To demonstrate how to use and interact with plot. I create a scatter plot between eicosenoic and linoleic, then link it with a bar chart which show region. a slider is add to fillter value base on stearic.
#1.2
#Create Share data
olive_shared <- SharedData$new(olive)
#Scatter plot
scatter_olive <- plot_ly(olive_shared, type = "scatter", x = ~eicosenoic, y = ~linoleic)
#Bar plot
bar_olive <-plot_ly(olive_shared, x=~Region)%>%add_histogram()%>%layout(barmode="overlay")
#Add slider and show 2 plots
bscols(widths=c(2, NA),filter_slider("R", "Stearic", olive_shared, ~stearic),
subplot(scatter_olive,bar_olive)%>%
highlight(on="plotly_select", dynamic=T, persistent = T, opacityDim = I(1))%>%hide_legend())
Interaction example
Now, I’ll show how to use visualization skill to analysis the data. Because we have 8 kinds of acids, so a good ideal is using parallel coordinates plot, which can show an overview of all kind of acids. I also link it with a bar chart that shows 3 regions and a 3D scatter plot with a dropdown (for seeing the clusters)
#1.2
olive$Region <- as.factor(olive$Region)
#create shared data
olive_shared <- SharedData$new(olive)
#Bar chart
olive_acids<-ggparcoord(olive, columns = c(4:11))

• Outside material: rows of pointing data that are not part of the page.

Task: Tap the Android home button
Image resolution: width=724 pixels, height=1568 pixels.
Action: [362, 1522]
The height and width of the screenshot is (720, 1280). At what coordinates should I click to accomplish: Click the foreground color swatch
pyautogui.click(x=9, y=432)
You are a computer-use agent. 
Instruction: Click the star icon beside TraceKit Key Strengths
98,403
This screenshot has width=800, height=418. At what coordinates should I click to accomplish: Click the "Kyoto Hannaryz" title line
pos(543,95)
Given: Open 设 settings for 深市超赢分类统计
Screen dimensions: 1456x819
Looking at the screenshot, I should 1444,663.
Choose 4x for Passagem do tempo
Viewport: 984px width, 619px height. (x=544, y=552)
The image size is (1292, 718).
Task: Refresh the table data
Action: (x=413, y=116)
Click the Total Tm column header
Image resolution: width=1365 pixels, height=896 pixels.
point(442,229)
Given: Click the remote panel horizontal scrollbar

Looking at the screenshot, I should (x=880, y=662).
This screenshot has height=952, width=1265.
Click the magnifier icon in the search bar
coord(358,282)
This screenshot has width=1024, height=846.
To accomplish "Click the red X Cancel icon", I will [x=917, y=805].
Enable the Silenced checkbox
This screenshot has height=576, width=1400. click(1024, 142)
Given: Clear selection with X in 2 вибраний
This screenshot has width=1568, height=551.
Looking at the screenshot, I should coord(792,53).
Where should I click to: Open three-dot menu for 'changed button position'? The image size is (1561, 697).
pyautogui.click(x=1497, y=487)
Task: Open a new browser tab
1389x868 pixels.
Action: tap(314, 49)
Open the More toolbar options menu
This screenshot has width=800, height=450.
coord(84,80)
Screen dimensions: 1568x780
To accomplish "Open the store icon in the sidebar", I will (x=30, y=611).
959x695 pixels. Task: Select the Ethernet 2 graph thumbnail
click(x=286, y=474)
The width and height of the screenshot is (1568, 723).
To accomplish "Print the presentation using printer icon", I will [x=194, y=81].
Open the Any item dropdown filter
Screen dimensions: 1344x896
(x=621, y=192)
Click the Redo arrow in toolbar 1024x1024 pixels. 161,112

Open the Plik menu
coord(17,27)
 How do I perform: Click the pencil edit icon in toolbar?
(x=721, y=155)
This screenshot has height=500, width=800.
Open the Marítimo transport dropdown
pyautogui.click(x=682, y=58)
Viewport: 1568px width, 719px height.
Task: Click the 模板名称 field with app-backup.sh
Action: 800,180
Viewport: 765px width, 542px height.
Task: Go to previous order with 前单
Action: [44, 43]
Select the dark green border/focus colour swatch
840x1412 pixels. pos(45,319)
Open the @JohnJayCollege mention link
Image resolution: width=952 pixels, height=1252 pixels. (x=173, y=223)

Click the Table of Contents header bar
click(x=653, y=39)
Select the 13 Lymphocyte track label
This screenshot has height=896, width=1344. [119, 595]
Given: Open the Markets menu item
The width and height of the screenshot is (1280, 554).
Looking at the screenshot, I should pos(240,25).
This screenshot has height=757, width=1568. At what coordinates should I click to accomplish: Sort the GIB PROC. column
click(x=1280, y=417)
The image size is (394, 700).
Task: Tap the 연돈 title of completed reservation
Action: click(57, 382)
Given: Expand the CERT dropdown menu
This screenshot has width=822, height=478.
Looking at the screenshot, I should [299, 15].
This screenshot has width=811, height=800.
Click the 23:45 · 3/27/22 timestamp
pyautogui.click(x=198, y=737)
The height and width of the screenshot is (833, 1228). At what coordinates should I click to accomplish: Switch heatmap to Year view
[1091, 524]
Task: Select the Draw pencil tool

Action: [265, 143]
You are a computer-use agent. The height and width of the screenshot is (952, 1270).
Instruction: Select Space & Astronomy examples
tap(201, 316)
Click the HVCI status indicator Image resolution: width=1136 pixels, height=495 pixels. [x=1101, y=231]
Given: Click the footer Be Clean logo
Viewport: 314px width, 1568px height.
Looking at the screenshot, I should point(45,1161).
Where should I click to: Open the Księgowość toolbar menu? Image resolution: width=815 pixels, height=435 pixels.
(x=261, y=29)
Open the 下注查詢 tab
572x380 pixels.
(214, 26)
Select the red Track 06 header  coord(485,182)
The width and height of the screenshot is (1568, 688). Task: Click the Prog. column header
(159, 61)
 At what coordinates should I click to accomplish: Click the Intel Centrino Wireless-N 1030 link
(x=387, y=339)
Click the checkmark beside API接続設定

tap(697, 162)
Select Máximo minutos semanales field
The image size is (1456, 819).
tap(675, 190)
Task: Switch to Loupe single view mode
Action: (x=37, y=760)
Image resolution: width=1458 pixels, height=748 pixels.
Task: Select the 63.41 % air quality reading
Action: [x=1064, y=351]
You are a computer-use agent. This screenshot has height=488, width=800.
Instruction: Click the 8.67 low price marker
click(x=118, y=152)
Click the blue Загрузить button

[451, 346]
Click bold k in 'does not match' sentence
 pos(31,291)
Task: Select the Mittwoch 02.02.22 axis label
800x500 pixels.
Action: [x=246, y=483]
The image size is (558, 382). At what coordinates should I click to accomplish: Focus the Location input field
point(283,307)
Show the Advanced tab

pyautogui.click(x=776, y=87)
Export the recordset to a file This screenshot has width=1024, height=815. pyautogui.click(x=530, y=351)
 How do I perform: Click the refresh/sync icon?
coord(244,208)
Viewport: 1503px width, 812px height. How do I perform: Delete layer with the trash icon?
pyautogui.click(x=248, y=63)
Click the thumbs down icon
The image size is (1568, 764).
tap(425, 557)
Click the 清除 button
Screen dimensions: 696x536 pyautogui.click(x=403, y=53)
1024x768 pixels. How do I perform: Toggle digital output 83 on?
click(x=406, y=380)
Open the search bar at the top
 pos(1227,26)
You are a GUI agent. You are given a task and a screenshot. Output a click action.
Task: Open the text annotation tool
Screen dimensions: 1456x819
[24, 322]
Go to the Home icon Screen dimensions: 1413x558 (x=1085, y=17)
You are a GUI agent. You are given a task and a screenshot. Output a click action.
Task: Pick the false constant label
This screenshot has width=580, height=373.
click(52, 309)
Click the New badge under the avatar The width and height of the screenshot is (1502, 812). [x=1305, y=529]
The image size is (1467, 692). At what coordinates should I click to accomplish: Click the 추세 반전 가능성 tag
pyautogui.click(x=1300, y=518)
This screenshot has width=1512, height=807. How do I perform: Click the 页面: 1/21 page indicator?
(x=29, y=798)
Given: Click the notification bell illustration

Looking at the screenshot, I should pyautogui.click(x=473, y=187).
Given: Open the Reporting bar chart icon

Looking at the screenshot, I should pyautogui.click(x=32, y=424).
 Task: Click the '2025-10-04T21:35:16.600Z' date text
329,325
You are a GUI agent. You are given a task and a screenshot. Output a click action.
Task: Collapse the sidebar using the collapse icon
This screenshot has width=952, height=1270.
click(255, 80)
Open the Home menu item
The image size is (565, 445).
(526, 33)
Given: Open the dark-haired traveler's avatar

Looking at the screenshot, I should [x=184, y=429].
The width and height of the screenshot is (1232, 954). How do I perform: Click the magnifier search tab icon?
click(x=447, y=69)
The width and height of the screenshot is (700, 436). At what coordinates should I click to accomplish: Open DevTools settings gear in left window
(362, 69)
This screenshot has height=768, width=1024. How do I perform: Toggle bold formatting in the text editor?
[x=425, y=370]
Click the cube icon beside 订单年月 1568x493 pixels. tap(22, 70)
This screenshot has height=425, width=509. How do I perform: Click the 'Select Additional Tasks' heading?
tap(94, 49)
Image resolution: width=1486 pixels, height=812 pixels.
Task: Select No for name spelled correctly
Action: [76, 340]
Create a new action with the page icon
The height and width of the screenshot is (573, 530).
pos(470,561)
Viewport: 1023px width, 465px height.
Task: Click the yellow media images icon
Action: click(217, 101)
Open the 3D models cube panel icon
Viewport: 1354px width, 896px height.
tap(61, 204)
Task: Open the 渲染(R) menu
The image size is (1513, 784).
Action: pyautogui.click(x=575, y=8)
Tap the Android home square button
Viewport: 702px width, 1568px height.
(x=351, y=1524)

d<-plotly_data(ggplotly(olive_acids))%>%group_by(.ID)
d1<-SharedData$new(d, ~.ID, group="olive")
coordinates_olive<-plot_ly(d1, x=~variable, y=~value)%>%
add_lines(line=list(width=0.3))%>%
add_markers(marker=list(size=0.3),
text=~.ID, hoverinfo="text")
bar_olive<-plot_ly(d1, x=~factor(Region) )%>%add_histogram()%>%layout(title= "Interactive link-plots", barmode="overlay")
ButtonsX=list()
for (i in 2:11){
ButtonsX[[i-1]]= list(method = "restyle",
args = list( "x", list(olive[[i]])),
label = colnames(olive)[i])
}
ButtonsY=list()
for (i in 2:11){
ButtonsY[[i-1]]= list(method = "restyle",
args = list( "y", list(olive[[i]])),
label = colnames(olive)[i])
}
ButtonsZ=list()
for (i in 2:11){
ButtonsZ[[i-1]]= list(method = "restyle",
args = list( "z", list(olive[[i]])),
label = colnames(olive)[i])
}
olive2=olive[, 2:11]
olive2$.ID=1:nrow(olive)
d2<-SharedData$new(olive2, ~.ID, group="olive")
olive_3d <- plot_ly(d2, x = ~eicosenoic, y = ~linoleic, z= ~oleic, alpha = 0.8) %>%
add_markers() %>%
layout(scene = list(
xaxis=list(title=""),
yaxis=list(title=""),
zaxis=list(title="")
),
updatemenus = list(
list(y=0.9, buttons = ButtonsX),
list(y=0.7, buttons = ButtonsY),
list(y=0.5, buttons = ButtonsZ)
)
)
#show
ps<-htmltools::tagList(bar_olive%>%
highlight(on="plotly_select", dynamic=T, persistent = T, opacityDim = I(1))%>%
hide_legend(),
coordinates_olive%>%
highlight(on="plotly_select", dynamic=T, persistent = T, opacityDim = I(1))%>%
hide_legend(),
olive_3d%>%
highlight(on="plotly_select", dynamic=T, persistent = T, opacityDim = I(1))%>%
hide_legend()
)
htmltools::browsable(ps)
I’ll brush each region in the bar chart and see the characteristics of each region in the second plot. See the pictures below.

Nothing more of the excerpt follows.